• _Dataset entries_
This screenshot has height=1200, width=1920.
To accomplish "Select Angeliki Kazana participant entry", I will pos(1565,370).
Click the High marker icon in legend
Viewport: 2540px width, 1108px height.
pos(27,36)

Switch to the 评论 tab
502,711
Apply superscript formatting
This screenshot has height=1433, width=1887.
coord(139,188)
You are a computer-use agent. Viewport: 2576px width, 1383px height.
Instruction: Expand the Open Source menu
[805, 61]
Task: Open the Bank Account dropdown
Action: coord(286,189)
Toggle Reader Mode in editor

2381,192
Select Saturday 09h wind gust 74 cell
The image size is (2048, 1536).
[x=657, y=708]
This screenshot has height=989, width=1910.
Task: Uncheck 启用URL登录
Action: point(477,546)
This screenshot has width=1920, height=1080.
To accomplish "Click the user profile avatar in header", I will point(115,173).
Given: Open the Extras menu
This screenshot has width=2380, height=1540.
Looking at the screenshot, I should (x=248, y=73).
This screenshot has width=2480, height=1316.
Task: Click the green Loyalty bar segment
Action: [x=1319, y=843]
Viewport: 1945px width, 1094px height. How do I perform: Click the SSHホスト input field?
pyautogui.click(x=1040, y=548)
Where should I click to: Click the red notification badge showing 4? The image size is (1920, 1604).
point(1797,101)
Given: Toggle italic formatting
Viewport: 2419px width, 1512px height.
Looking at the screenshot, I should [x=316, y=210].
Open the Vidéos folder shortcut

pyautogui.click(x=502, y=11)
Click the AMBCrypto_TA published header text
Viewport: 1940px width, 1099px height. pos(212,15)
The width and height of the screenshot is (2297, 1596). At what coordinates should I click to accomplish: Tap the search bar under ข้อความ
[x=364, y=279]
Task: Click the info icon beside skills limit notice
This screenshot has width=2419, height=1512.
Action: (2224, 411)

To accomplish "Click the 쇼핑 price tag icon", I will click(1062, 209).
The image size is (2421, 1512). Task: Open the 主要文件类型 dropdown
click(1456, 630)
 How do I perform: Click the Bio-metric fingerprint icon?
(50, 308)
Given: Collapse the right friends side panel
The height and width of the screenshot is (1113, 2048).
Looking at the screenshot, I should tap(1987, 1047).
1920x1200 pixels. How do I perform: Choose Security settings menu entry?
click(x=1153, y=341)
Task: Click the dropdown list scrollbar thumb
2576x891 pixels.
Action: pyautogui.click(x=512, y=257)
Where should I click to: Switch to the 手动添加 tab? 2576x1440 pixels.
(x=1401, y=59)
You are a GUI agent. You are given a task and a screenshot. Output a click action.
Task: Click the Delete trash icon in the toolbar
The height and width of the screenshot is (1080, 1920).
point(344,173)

• _Task objective_
Take the entries above and return only the lines from the one with "1920x1200 pixels. How" to the one with "Task: Click the Delete", both included, unchanged.

• _Task solution_
1920x1200 pixels. How do I perform: Choose Security settings menu entry?
click(x=1153, y=341)
Task: Click the dropdown list scrollbar thumb
2576x891 pixels.
Action: pyautogui.click(x=512, y=257)
Where should I click to: Switch to the 手动添加 tab? 2576x1440 pixels.
(x=1401, y=59)
You are a GUI agent. You are given a task and a screenshot. Output a click action.
Task: Click the Delete trash icon in the toolbar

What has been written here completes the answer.